TAT brought one home last week and as much as I bitched and moaned about his having been duped by Godawful fake smellies and the fact that the refills are thrice as expensive as the gizmo that farts them, he set it up anyway.
It’s like a big stupid white dildo on the shelf there, reminding visitors that we stink.
I hate it.
Whenever I walk into the room it farts at me. This is okay during daylight, but at night it’s a whole different story. I reserve the right to wander into the kitchen at 3am for my nightly fix of chocolate biscuits and milk without having the bollix scared out of me by a farting air-freshener. It sounds just like a cat, hissing violently at me as I walk past. It gets me every time. Sometimes it sees me coming and farts directly into my eyes, scaring me and blinding me in one fell swoop.
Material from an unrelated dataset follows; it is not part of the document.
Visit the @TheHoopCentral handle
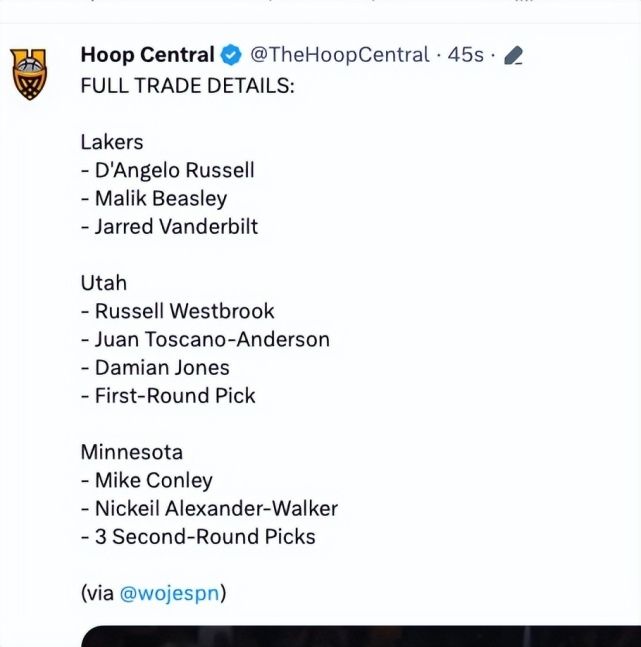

Other times it waits until I’ve just passed it, then hisses at me behind my back, causing me to scream in blind panic in my sleepy state and whirl round jiu-jitsu style to face my combattant feline attacker. Then I just feel stupid.
I moved it to the shelf above the TV yesterday. That didn’t work, it just farted on my TV dinners. This morning it got moved to the computer table and messed up my mouse’s mojo with its sticky effluent.
Tomorrow the farting air-freshener faces death by pressure cooker. Pine fresh my arse.